▶ **WHAT THE TASK REQUIRES**
In the text on protecting employees when their employer becomes insolvent, which sums does the national legislation refuse to guarantee?

▶ **TEXT BLOCK**
★ ★ ★ ★ ★ ★ ★

Social policy - Approximation of laws - Protection of employees in the event of the insolvency of their employer ~ Directive 80/987 - Scope - Claims - Pay - Unfair dismissal - Sum payable by way of remuneration during proceedings challenging dismissal (salarios de tramitacién) ~ Inclusion under national legislation only of sums determined by a judicial decision to the exclusion of those acknowledged in a conciliation procedure - Breach of the principle of equal treatment ~ Not permissible

(Council Directive 80/987, Arts 1(1), 3(1) and 10)

2

Social policy - Approximation of laws - Protection of employees in the event of the insolvency of their employer - Directive 80/987 - Scope of the guarantee offered by the guarantee institution - National legislation providing for the guarantee in respect of the sums payable, in the event of unfair dismissal, by way of remuneration during the proceedings challenging dismissal (salarios de tramitacion), which are determined by judicial decision, but refusing the guarantee in respect of the sums acknowledged in a conciliation procedure - Breach of the principle of equal treatment - Obligations and powers of the national court - Elimination of discrimination ~ Application to members of the group disadvantaged by the discrimination of the arrangements enjoyed by the favoured group

(Council Directive 80/987, Art. 2(2))

★ ★ ★ ★ ★ ★ ★

▶ **PROVIDED MATERIAL**
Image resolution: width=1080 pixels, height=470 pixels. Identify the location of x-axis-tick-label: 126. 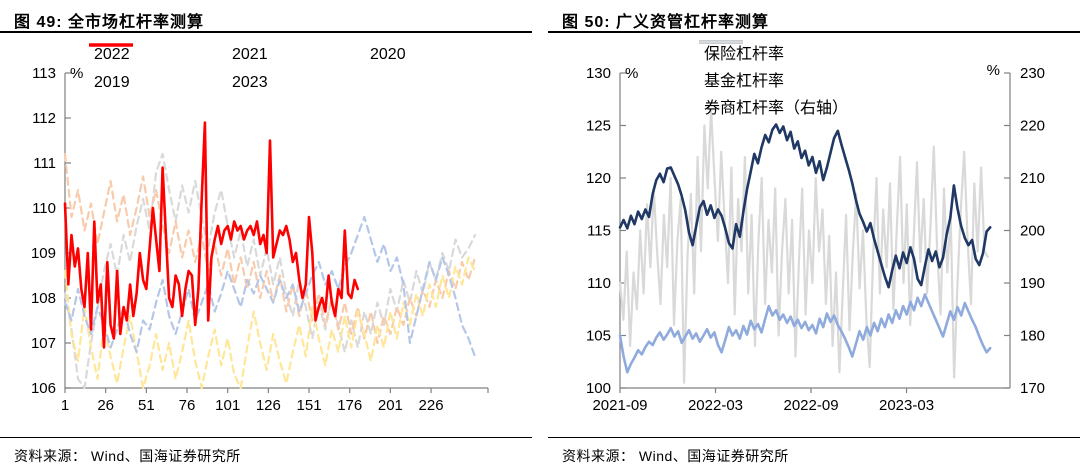
(268, 406).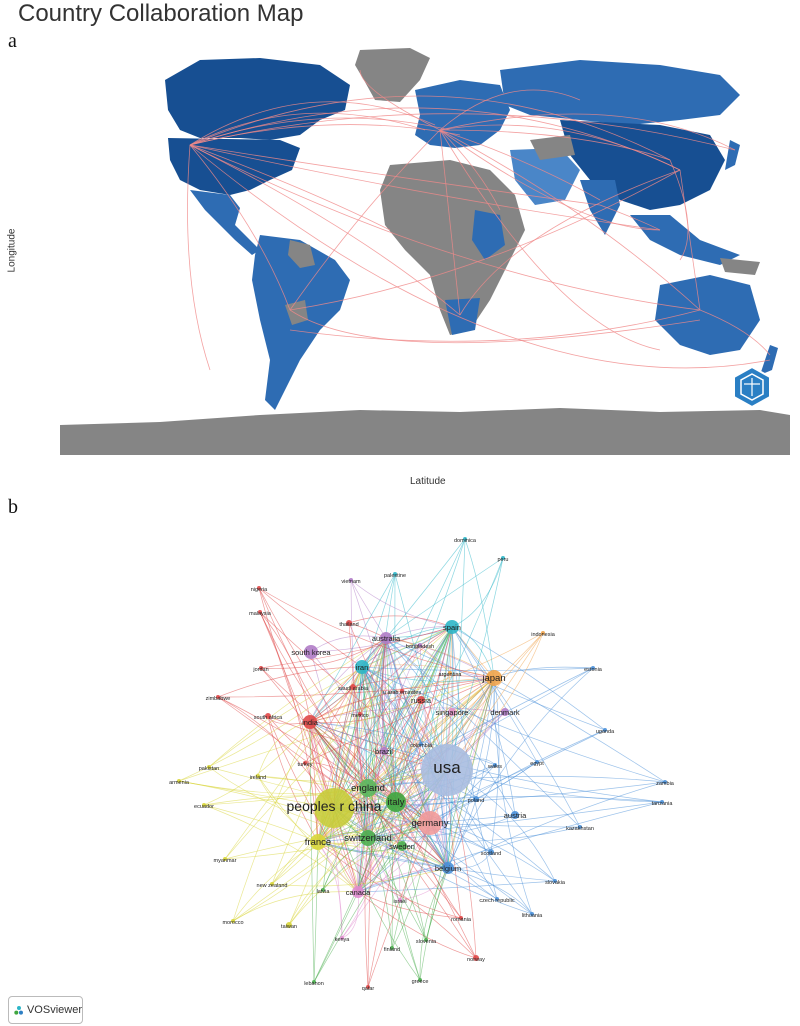 The image size is (800, 1026). What do you see at coordinates (417, 925) in the screenshot?
I see `edge-norway-canada` at bounding box center [417, 925].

★ ★ ★ ★ ★ ★ ★

▶ **RESPONSE**
The sums acknowledged in a conciliation procedure.